Ever feel like you are stuck right where you are - while also being pulled in several different directions? I'm being pulled, but my feet are still planted. I think that's how things are right now. I feel like I have been composing this very post in my head for what seems like days now. But I can't make all the words come out right.
Things with the dog? I know you know how that is turning out. I guess that's a blog post for another day because right now I just can't.
Last week brought some serious changes. In addition to leaving some things behind, there were new things we started as well. We buckled down and started seriously looking at new areas. Houses, neighborhoods, schools and more.

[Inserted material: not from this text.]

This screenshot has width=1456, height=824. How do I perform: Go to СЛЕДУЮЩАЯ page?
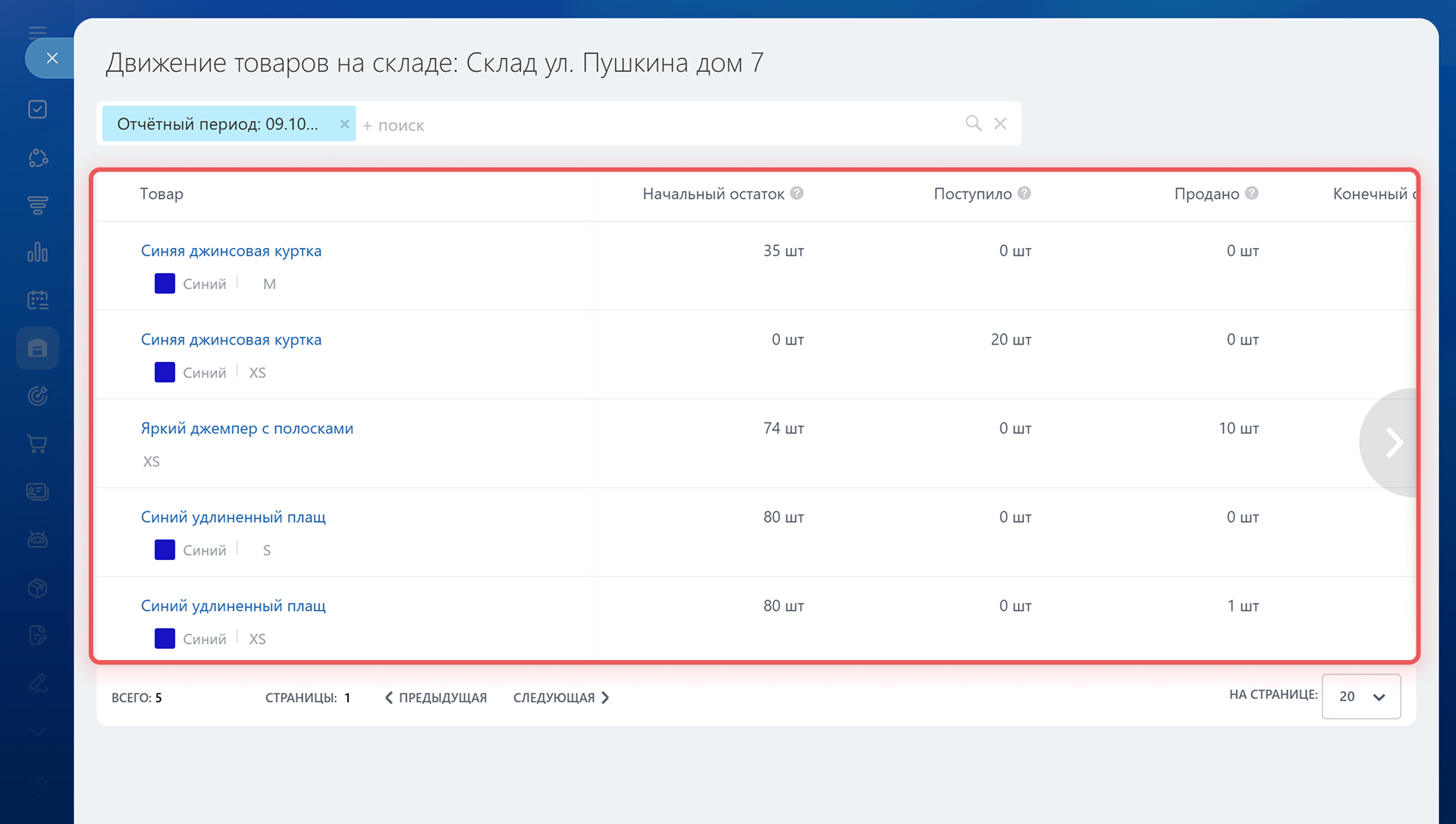(561, 697)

And I have done so much ... soul searching I guess. This house that we live in? Has never really ever felt like home. Just the place that we lived. Our first apartment? That felt like home. An entirely too tiny one, but it was home. Moving into this one over 10 years ago, I told myself that it would feel like home over time. In what seemed like the blink of an eye it went from too much space for the two of us, to crazy small for the five of us. I realize that we spent so many years talking about moving on, having one foot out the door ... I mean our first child wasn't even supposed to go to Kindergarten where we are (by original plans) ... how could it ever have felt like more than just the place that we live?
The last year and a half has been a constant roller coaster when it comes to trying to sell this house and move on to where we want to be. We never imagined we would still be here now, still trying to work it all out. My mantra for over the last year has been hold the vision trust the process. No matter how hard it has been, how much I started to doubt it, I held on to that. I said it to myself all the time. I packed up part of the house, took all the photos from the walls ... surely something would come.

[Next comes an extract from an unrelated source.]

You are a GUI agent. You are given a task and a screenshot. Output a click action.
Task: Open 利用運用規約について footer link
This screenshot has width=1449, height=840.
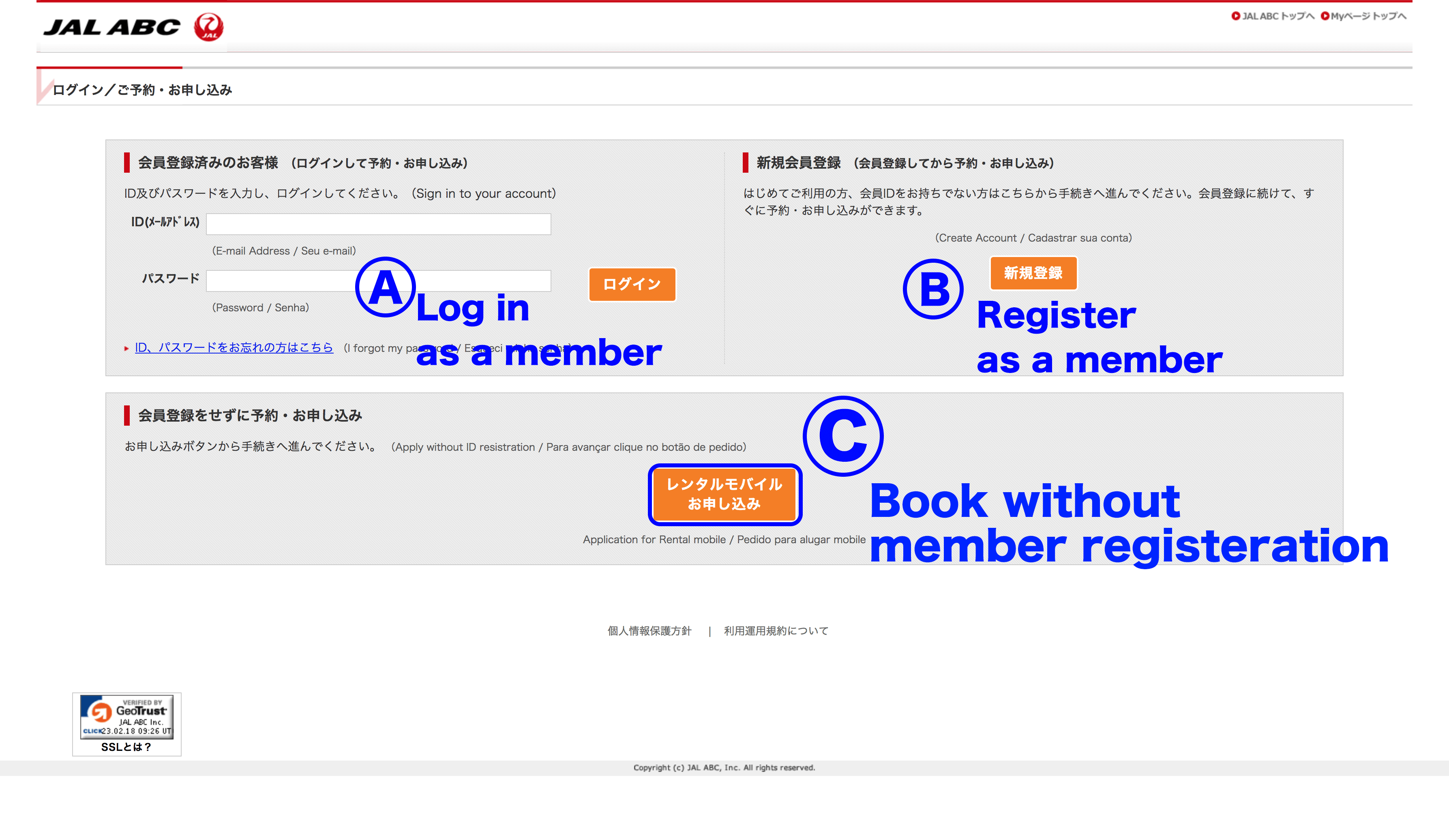776,631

Last week I thought I found what we were looking for. And it couldn't have been at a better time with less than 2 weeks till the start of school for the kids. For 3 days we went back and forth with someone who misrepresented who they were. I knew something wasn't adding up but I wanted it to work ... only to find out it was all a scam. I am so thankful I knew better than to give out certain information - or send money - but I was so mad that I wasted my time. And that someone would do such a thing.

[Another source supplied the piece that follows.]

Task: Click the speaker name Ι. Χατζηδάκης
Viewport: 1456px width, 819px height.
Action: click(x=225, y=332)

Our relator is getting a list put together for us of places we can start checking out tomorrow. To rent instead of buy - so we can take more time and figure out what it is that we really want. Because everywhere we really want doesn't seem to be available right now.
I'm trying hard to go with the flow, see where things take us ... but I think we all know I'm not really a go with the flow gal. I'm a planner and I will plan that ish to death. (Ask my husband who I am currently driving crazy.) The up in the air stuff is really hard for me. I'm taking today to just ... do nothing. Do what I have to do, but house wise, nothing. Tomorrow I will wake up and it will be on. Pulling out the boxes and going room to room.
Getting rid of what we don't need, boxing anything that I can. With all the things I have let go of in the process, how can there Still be so much stuff left. Endless.
If there really is something to this whole manifesting/visioning thing ... now is the time it all needs to come together.